Crítica | O Deserto de Akin

Crítica | O Deserto de Akin (2024)
Direção: Bernard Lessa
Roteiro: Bernard Lessa
Elenco: Reynier Morales, Ana Flávia Cavalcanti, Guga Patriota, Welket Bungué, Patricia Galleto
Duração: 78 min
Distribuição: Retrato Filmes

A maioria das decisões políticas têm impacto sutil ou gradual, mas algumas têm efeito imediato na rotina dos cidadãos, representando verdadeiros dramas pessoais. O Deserto de Akin (2024) busca traduzir as consequências do desmonte de políticas públicas em um Brasil polarizado durante a eleição de 2018.

Akin (Reynier Morales) é um médico cubano trabalhando no Brasil por meio do programa federal Mais Médicos, prestando atendimento em áreas de alta vulnerabilidade social no interior do Espírito Santo. Estrangeiro em um território desconhecido, ele precisa se adaptar à língua e às dinâmicas sociais dos brasileiros. Aos poucos, ele vai criando intimidade com Érica (Ana Flávia Cavalcanti) e Sérgio (Guga Patriota) enquanto testemunha a formação de uma tensão política iminente que mudará o futuro – o dele, dos seus pacientes e de todo o país.

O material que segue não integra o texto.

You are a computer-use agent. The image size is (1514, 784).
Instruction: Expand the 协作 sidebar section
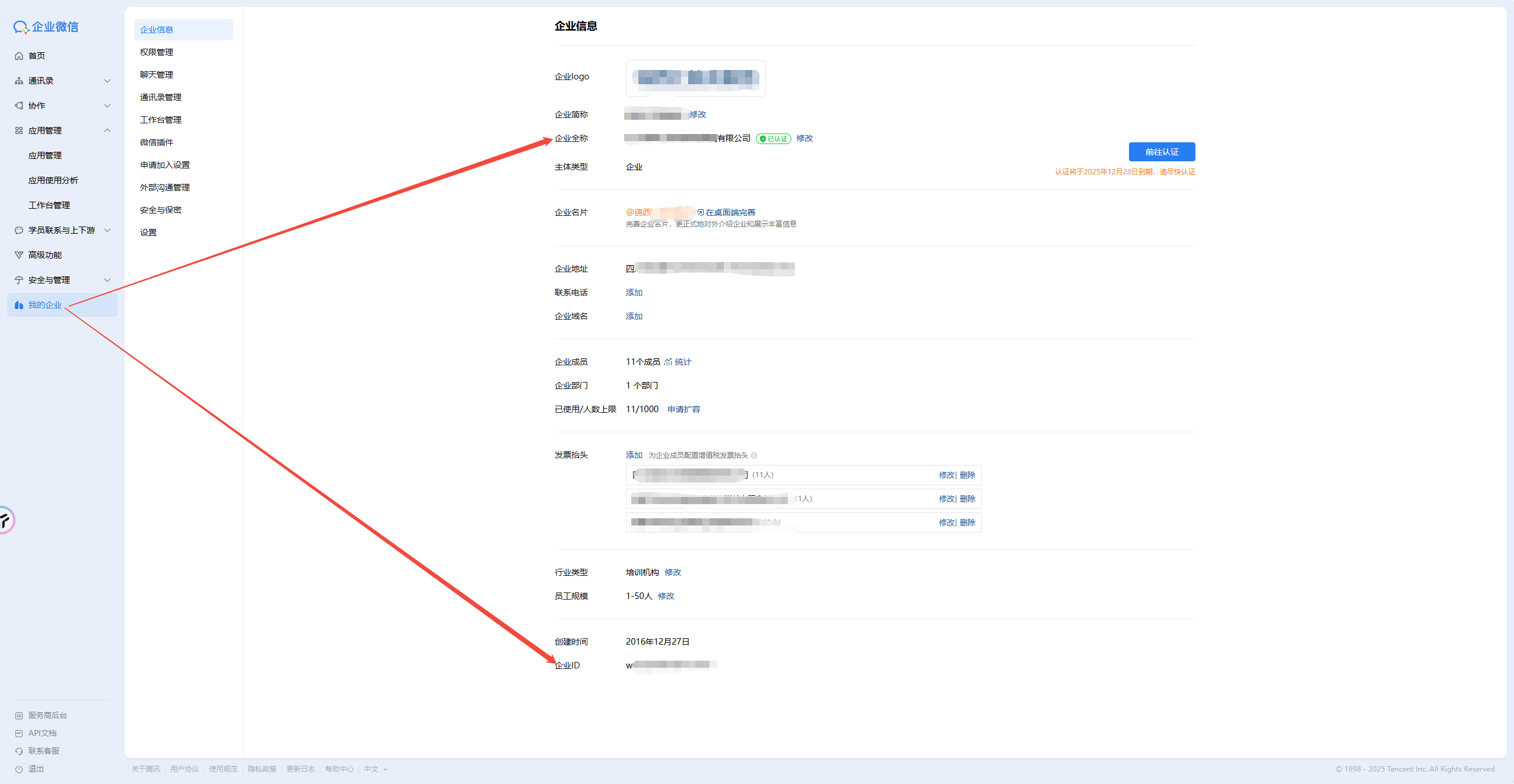107,106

O diretor capixaba, Bernard Lessa (A Matéria Noturna, 2021), faz um retrato do chamado “Brasil profundo”, nos mostrando o interior menos visível e muitas vezes negligenciado do país por meio da fotografia que mistura belas paisagens e ambientes carentes e mal iluminados. O estilo visual muitas vezes transmite um ar de documentário ou reportagem jornalística.

Ao longo da história, acompanhamos as cenas do clima de incerteza e de preocupação provocado pela polarização que ameaça o movimento progressista e libertário que pairava até então. As analogias com a cobra – que Akin chama de inofensiva no início – e com a areia do deserto que “soterra povos”, em uma fala de Érica, são elementos narrativos poderosos que simbolizam essa frustração.

No entanto, como um todo, o filme apresenta problemas anacrônicos de direção de arte – como uso de celular que ainda não existia – e o roteiro possui passagens que não convencem muito, como a dor inesperada na perna que Akin sofre durante a visita da equipe médica aos pacientes indígenas. Apesar disso, o flerte com a medicina alternativa dos povos originários é um arco interessante, que poderia ter sido melhor aprofundado.

A atuação de Reynier Morales como Akin é neutra e delicada, conseguindo despertar a empatia do público. No entanto, o uso de figurantes e não atores, por vezes, deixa o longa com um ritmo lento, apresentando silêncios constrangedores.

No fim, a obra acena para a resistência, que seria o tema dos próximos quatro anos. Mas apesar da boa intenção de resgatar a memória recente do país, O Deserto de Akin é um filme político com dificuldades em envolver e convencer o público ao representar toda a complexidade de uma época recente do Brasil.